2. Description of the Prior Art
In electrical inductive apparatus utilizing the shell form type construction, the windings, which are interleaved, are composed of individual coils which are pancake in configuration. The space required within each winding to insulate between the coils and to remove the heat generated during power flow results in an inefficient winding space factor.
Since the windings are composed of individual pancake coils which must be handled separately during assembly, the subdivisions of the conductors within the turns are limited in size reduction due to mechanical strength requirements. The coils must have sufficient strength to allow for individual leads for inefficient power flow through the device because eddy currents, which produce internal losses, are directly proportional to the square of the width of the conductor subdivisions.
The connections between the individual coils, within the windings, further reduce the efficiency of the device because the connections create paths for circulating currents between the conductor subdivisions within each pancake coil.

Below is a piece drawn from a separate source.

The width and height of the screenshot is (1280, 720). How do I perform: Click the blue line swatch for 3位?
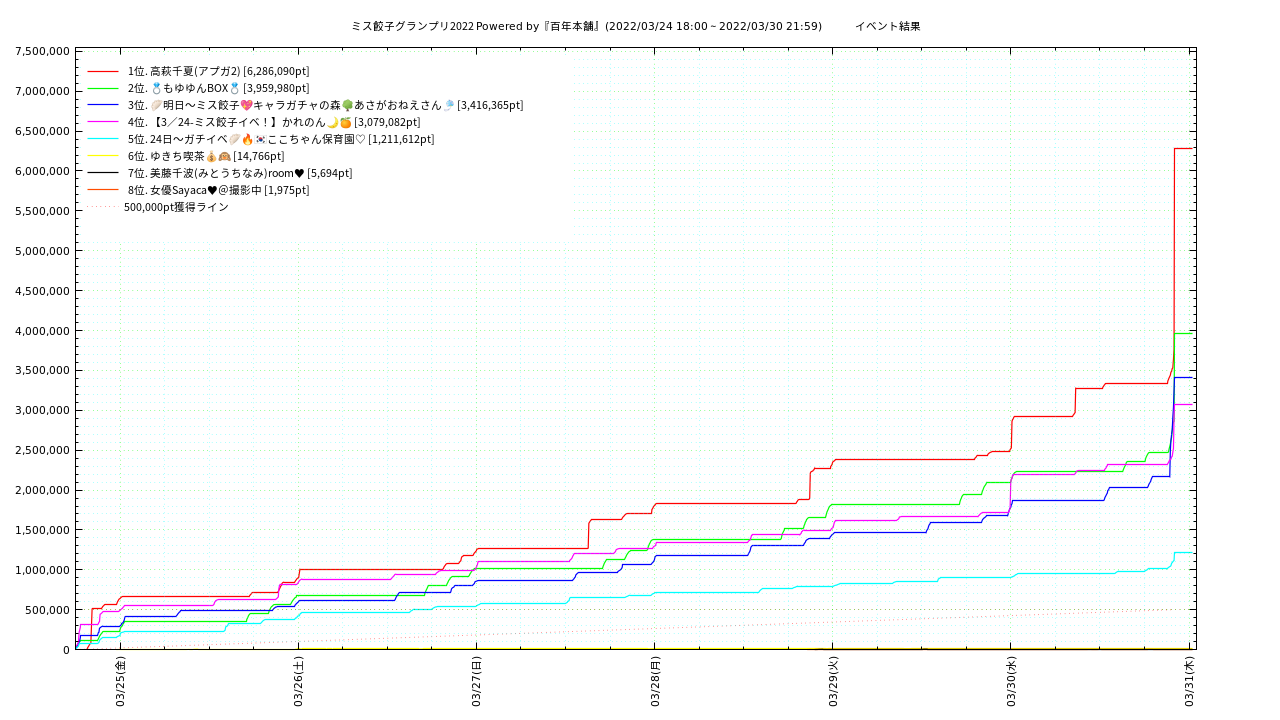tap(103, 105)
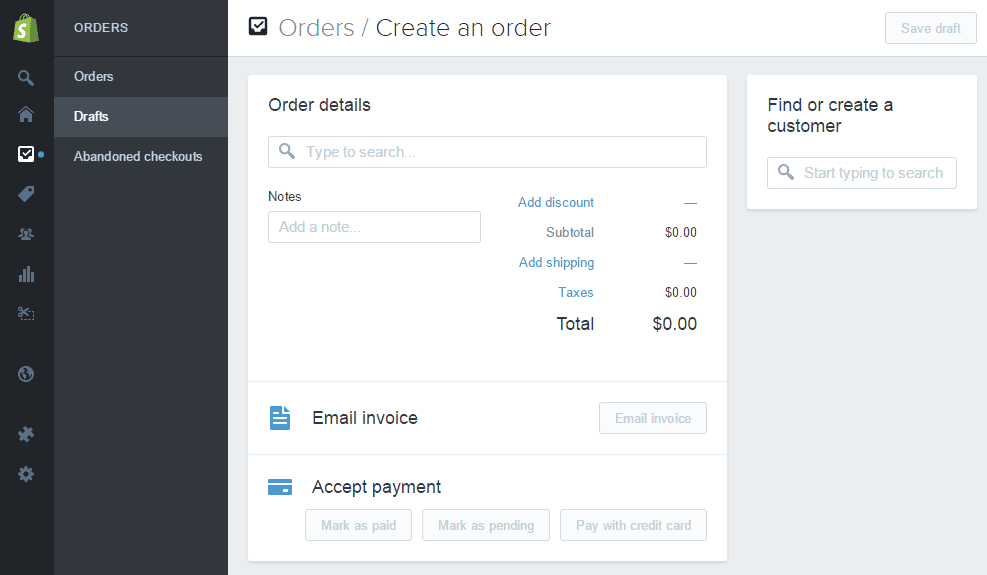Open Customers via the people icon
The width and height of the screenshot is (987, 575).
point(26,234)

The eddy currents within each subdivision and the circulating current between subdivisions create losses which reduce the power output in two ways:
1. The losses reduce the operating efficiency; and
2. The losses produce heat which must be removed from the windings and dissipated.
In accordance with this invention, it has been found that a new and useful concept for reducing the total eddy and circulating current losses in a transformer winding is provided which coprises a shell-form type laminated magnetic core; groups of laterally spaced high and low voltage coils disposed in inductive relationship with the magnetic core and including at least a pair of outer low voltage coils and an intermediate high voltage coil; the low voltage coils having a pancake type winding structure; and the high voltage coil having a plurality of laterally spaced insulated conductor strands spirally wound to provide a plurality of coil layers.
The advantage of the transformer structure of this invention is: (1) the reduction of eddy-current losses due to smaller strands in the high voltage coil, (2) the reduction of circulating current losses due to the elimination of coil to coil connections, (3) a substantial size reduction due to the elimination of coil to coil spaces, (4) improved insulation, and (5) better voltage distribution.
FIG. 1 is a cut-away view of a power transformer in accordance with this invention;
FIG. 2 is an elevational view partly in section of the coil and core assembly of the invention; and
FIG. 3 is a circuit diagram of the coils and core in accordance with this invention.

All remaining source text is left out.